## [Problem requirements]
Rewrite each of the rows below, substituting "drop-down menu" for every instance of "dropdown" and leaving all other text unaltered.
## begin Records supplied
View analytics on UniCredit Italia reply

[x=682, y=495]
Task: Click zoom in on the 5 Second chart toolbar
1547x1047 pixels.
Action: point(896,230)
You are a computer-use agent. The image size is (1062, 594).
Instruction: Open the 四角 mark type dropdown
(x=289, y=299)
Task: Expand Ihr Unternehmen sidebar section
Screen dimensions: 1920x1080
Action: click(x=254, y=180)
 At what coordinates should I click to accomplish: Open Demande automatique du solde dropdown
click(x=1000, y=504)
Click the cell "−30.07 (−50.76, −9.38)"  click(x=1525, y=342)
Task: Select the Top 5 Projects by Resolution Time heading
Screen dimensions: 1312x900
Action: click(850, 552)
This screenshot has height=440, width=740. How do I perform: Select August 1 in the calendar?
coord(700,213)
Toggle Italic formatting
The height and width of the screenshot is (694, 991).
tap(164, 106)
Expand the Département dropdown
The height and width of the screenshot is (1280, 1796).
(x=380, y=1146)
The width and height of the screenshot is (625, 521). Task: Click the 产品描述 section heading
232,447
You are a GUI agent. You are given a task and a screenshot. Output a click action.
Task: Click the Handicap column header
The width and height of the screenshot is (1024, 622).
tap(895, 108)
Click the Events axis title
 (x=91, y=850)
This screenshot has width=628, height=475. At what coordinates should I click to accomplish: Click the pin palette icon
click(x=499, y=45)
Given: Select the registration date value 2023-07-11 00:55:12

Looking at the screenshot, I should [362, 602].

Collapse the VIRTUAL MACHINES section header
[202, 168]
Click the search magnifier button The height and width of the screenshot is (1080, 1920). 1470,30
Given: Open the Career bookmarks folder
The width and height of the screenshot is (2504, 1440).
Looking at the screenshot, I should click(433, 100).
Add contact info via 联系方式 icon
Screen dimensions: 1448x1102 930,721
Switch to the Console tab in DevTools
## end Records supplied
## [Written answer]
View analytics on UniCredit Italia reply

[x=682, y=495]
Task: Click zoom in on the 5 Second chart toolbar
1547x1047 pixels.
Action: point(896,230)
You are a computer-use agent. The image size is (1062, 594).
Instruction: Open the 四角 mark type drop-down menu
(x=289, y=299)
Task: Expand Ihr Unternehmen sidebar section
Screen dimensions: 1920x1080
Action: click(x=254, y=180)
 At what coordinates should I click to accomplish: Open Demande automatique du solde drop-down menu
click(x=1000, y=504)
Click the cell "−30.07 (−50.76, −9.38)"  click(x=1525, y=342)
Task: Select the Top 5 Projects by Resolution Time heading
Screen dimensions: 1312x900
Action: click(850, 552)
This screenshot has height=440, width=740. How do I perform: Select August 1 in the calendar?
coord(700,213)
Toggle Italic formatting
The height and width of the screenshot is (694, 991).
tap(164, 106)
Expand the Département drop-down menu
The height and width of the screenshot is (1280, 1796).
(x=380, y=1146)
The width and height of the screenshot is (625, 521). Task: Click the 产品描述 section heading
232,447
You are a GUI agent. You are given a task and a screenshot. Output a click action.
Task: Click the Handicap column header
The width and height of the screenshot is (1024, 622).
tap(895, 108)
Click the Events axis title
 (x=91, y=850)
This screenshot has width=628, height=475. At what coordinates should I click to accomplish: Click the pin palette icon
click(x=499, y=45)
Given: Select the registration date value 2023-07-11 00:55:12

Looking at the screenshot, I should [362, 602].

Collapse the VIRTUAL MACHINES section header
[202, 168]
Click the search magnifier button The height and width of the screenshot is (1080, 1920). 1470,30
Given: Open the Career bookmarks folder
The width and height of the screenshot is (2504, 1440).
Looking at the screenshot, I should click(433, 100).
Add contact info via 联系方式 icon
Screen dimensions: 1448x1102 930,721
Switch to the Console tab in DevTools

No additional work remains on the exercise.